It wasn't clear to Harry why she was there. He had opened the door, the rain beating against the door, the floor getting soaked in the moments it took for Hermione to get inside the house. He wasn't mad at her any more, just concerned. She had been acting out of sorts for days, since she took her holiday with Draco, and she had been furious that he and Draco had fought. Now she was there, alone in his house soaking wet and never looking more beautiful. Harry didn't want to think about it.

"Hey," She said a little huskily as she waved her wand over her clothes, drying them. She had apperated straight to his doorstep, but the rain was coming down just that hard. She managed to get soaked in the moments she resided on his front step.
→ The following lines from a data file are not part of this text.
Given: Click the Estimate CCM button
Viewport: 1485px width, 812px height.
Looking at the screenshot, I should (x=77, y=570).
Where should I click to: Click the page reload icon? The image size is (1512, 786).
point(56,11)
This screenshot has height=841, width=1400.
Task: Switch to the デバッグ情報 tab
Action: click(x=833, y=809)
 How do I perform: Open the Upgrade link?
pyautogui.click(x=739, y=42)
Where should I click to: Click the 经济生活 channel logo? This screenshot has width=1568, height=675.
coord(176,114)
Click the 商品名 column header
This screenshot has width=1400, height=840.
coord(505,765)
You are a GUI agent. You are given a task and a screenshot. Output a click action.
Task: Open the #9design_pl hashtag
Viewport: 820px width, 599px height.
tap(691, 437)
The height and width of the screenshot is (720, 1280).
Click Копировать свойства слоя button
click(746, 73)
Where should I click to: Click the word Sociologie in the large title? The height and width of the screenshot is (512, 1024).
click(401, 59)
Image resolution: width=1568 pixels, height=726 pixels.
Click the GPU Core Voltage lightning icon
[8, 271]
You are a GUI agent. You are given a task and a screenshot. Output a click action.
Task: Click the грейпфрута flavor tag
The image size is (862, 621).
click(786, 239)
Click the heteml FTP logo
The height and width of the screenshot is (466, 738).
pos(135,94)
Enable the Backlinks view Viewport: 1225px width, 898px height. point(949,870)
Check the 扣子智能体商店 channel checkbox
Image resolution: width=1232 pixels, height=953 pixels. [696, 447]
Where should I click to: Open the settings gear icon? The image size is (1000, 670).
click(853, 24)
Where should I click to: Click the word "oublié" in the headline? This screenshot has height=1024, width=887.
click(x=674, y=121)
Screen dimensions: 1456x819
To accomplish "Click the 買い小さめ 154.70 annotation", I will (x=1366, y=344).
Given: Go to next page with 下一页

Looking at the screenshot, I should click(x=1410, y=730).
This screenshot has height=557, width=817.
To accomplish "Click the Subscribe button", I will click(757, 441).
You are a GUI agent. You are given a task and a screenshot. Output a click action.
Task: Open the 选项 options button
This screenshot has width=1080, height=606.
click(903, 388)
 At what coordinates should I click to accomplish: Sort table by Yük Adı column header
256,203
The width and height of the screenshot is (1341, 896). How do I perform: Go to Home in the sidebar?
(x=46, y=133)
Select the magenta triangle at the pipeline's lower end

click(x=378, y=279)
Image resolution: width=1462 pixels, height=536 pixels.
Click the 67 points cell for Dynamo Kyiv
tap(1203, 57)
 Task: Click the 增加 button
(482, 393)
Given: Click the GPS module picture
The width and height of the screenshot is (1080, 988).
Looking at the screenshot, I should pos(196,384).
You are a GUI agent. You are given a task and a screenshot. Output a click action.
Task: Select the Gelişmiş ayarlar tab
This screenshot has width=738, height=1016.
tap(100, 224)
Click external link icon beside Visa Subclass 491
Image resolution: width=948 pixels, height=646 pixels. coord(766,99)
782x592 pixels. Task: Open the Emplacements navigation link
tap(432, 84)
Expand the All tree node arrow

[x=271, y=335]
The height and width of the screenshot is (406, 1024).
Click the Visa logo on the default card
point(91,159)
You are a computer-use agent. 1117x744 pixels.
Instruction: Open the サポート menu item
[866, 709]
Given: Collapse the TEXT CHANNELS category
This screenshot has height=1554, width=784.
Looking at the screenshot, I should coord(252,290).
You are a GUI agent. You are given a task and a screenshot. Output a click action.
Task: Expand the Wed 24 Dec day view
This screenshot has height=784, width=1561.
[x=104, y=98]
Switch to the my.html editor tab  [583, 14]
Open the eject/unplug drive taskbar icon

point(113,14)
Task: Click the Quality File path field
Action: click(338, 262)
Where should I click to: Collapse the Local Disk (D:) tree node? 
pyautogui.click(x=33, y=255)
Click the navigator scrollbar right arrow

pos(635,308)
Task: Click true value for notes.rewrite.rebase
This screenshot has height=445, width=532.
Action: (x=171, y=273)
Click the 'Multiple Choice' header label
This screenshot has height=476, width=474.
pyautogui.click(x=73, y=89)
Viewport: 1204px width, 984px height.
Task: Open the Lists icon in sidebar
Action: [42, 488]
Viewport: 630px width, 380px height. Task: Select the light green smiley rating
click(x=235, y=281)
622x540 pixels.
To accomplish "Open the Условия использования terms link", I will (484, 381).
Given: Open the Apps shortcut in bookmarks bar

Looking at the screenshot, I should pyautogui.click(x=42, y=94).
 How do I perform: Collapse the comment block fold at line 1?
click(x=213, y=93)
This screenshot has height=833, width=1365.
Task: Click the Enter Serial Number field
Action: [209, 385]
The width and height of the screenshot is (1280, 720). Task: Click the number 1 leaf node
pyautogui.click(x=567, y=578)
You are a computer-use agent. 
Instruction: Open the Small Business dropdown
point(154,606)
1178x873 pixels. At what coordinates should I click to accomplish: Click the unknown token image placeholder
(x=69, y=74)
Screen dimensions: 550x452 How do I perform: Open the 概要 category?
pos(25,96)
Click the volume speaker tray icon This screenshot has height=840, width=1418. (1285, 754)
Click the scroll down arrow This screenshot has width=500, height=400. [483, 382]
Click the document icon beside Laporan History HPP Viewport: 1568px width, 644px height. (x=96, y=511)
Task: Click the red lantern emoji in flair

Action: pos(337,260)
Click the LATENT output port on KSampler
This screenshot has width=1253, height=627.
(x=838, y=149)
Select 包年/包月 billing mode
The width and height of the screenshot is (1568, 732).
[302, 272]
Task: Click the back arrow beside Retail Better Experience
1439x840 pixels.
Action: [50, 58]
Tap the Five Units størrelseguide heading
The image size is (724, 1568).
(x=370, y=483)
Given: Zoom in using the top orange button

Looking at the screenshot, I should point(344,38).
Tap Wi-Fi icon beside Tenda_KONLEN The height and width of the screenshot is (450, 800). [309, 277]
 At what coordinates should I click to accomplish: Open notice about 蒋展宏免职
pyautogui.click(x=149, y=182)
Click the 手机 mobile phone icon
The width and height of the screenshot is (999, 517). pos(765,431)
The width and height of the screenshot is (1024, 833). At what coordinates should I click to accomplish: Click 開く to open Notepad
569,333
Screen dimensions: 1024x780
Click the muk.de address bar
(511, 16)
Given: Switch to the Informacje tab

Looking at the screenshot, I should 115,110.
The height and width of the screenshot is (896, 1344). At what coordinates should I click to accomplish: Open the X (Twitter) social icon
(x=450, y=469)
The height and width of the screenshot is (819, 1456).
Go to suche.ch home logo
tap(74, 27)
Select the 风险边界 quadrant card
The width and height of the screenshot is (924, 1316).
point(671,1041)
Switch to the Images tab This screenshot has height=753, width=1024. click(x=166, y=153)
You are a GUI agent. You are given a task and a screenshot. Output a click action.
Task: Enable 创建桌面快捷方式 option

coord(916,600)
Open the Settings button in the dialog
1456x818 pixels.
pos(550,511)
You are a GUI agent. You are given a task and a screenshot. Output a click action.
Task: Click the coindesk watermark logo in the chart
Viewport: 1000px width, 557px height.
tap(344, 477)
"Hey," Harry said, hoping that his voice seemed even. He couldn't tell, but he thought that she might have been crying. It could have been the rain, though, so he chose not to say anything about it.

"I know you are mad at me," Hermione started. Harry shook his head.

"I am not mad anymore. What good was it being mad, other than to make me, well, not hate you but really resent you," Harry murmured as he lead her to the kitchen. Kreatcher was awake now, aware that there were guests in the house of his master and he put the kettle on for tea.

"I think, Harry, it is time for me to explain," Hermione said quietly as Kreatcher pressed a steaming cup of tea in her hands. "Thank you Kreatcher."

"What do you mean that it is time to explain?" Harry asked as he took his place across from her at the table. She was silent a minute as she observed him from the top of her tea.

"I know about Ava, Harry," Hermione said slowly. She watched his expression remain unchanged, as if he had expected her to come to this point eventually. "I know about Ava in theory, at least."

"How long have you known?" Harry asked after watching her drink a few minutes.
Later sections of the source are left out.